Abstract

CONTEXT: Carbapenems, including imipenem (IPM) and meropenem (MRP), are the most potent antibacterial agents used for the treatment of infections initiated by multidrug-resistant gram-negative bacilli. Pseudomonas aeruginosa, is a commonly encountered nosocomial pathogen, especially in immunocompromised patients, thus, inflicting significant morbidity and mortality, worldwide. The emergence of MBL‑producing Pseudomonas aeruginosa is a challenge to microbiology laboratories because there are no standardized guidelines available to detect them. This study aimed to compare four phenotypic methods to detect MBL production in Pseudomonas aeruginosa and to determine the antibiotic sensitivity of MBL‑producing isolates.
 
MATERIALS AND METHODS: A total of 200 clinical isolates of Pseudomonas aeruginosa were tested for MBL production.
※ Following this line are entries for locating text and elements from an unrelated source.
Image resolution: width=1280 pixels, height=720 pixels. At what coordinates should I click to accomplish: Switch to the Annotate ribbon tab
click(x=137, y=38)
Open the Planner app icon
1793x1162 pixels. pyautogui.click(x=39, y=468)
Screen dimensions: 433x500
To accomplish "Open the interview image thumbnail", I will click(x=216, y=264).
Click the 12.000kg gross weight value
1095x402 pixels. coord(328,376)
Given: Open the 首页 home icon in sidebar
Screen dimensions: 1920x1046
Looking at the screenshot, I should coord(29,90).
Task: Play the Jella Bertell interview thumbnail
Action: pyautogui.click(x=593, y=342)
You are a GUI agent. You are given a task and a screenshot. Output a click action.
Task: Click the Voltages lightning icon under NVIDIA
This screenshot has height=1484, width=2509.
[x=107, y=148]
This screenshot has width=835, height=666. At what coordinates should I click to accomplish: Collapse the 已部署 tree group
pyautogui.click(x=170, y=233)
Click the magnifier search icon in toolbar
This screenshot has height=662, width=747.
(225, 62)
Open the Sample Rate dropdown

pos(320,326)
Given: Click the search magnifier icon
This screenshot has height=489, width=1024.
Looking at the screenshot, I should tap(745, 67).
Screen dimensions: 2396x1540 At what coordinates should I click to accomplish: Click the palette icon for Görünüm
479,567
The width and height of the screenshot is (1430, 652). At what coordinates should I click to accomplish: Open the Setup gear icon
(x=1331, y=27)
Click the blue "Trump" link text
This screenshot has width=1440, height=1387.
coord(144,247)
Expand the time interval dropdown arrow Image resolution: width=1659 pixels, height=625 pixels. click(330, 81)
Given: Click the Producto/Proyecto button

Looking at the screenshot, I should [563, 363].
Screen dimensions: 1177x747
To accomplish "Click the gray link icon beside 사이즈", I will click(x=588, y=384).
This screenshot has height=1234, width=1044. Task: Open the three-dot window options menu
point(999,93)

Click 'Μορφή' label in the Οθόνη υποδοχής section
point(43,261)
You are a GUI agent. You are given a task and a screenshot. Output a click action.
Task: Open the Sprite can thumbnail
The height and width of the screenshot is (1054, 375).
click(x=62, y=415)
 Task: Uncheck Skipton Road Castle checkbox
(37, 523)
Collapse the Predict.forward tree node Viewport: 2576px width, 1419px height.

Meropenem (MRP) resistant Pseudomonas aeruginosa were taken as MBL screening. MBL detection was done by three phenotypic methods 1) Combined disk synergy test (CDST). 2) Double disk synergy test (DDST) and 3) E-test.
 
RESULTS: out of 200 Pseudomonas aeruginosa, 73 were resistant to Meropenem as screening positive. Out of 73, 34(46.5%) isolates were MBL positive by CDST methods, 33(45%) by DDST method and 33(45%) by E-test. Colistin and polymyxin B were found to be 100% sensitive.
 
CONCLUSION: The study result demonstrates the antibiotic sensitivity pattern of MBL-positive isolates suggests that early detection of MBL-producingP. aeruginosa and determination of their antibiotic sensitivity are of crucial importance to start appropriate treatment. It was observed in this present study that the MBL E-test followed by DDST were effective options for MBL detection in this part of the country.